Shifting Gears on Privacy

Marketers across a variety of industries must adjust to a spate of Big Tech changes to shield consumers’ personal information.

It’s a nod to anyone upset that their smartphones always seem to know way too much about them.  

In moves made both late last year and late last month, some of the biggest gatekeepers in technology are curtailing the ability to track consumers across apps on billions of mobile devices. They are doing so either by banning the sharing of data or by giving consumers the chance to prevent an app from tracking them. 
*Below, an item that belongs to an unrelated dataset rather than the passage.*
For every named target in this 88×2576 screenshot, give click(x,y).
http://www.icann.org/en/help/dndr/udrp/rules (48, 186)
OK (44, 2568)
The moves, intended to increase the perception of privacy, may be something individual consumers appreciate, but they are creating considerable challenges for anyone trying to sell something to people digitally. Companies big and small have come to rely on some of that data to learn more about their customers’ buying preferences and lifestyles. Experts say it’s going to force firms to get considerably more creative in learning about their customers while being mindful of their customers’ privacy. 

In an ironic twist, it’s the most innovative marketing companies, those that have put considerable time and effort in building out their digital capabilities, that likely will be impacted the most. “The ones that don’t use data or go by gut—it doesn’t impact them as much. But they wouldn’t be the progressive modern marketing organizations,” says Zach Peikon, a principal at Korn Ferry specializing in recruiting senior-level marketing officers. 

Some companies have lost access to data before and gotten through it by finding other data that is close, but not exactly the same, says Bradford Frank, a Korn Ferry senior client partner in the firm’s global Technology practice. “It’s easier said than done, no two data sets are the same, and it’s expensive,” he says. Indeed, several years ago, one of Frank’s clients lost access to a particularly critical set of customer data after the provider was bought by a large technology firm with different attitudes toward privacy. It took the client six months to find a workaround.

A nod toward greater privacy has been expected, but it puts the onus on companies to get customers to willingly share their data, says Craig Rowley, a Korn Ferry senior client partner who specializes in retail. “It’s been an area of concern that retail has been dancing around for 10 years,” he says. 

Rowley says retailers likely will put even more emphasis on their most loyal customers. It can be done, he says. One retailer he works with has salespeople call these customers to highlight clothing that would complement items the customers recently bought. The goal, Rowley says, “is to be able to create a compelling offer using the customer’s data without it seeming too spooky.”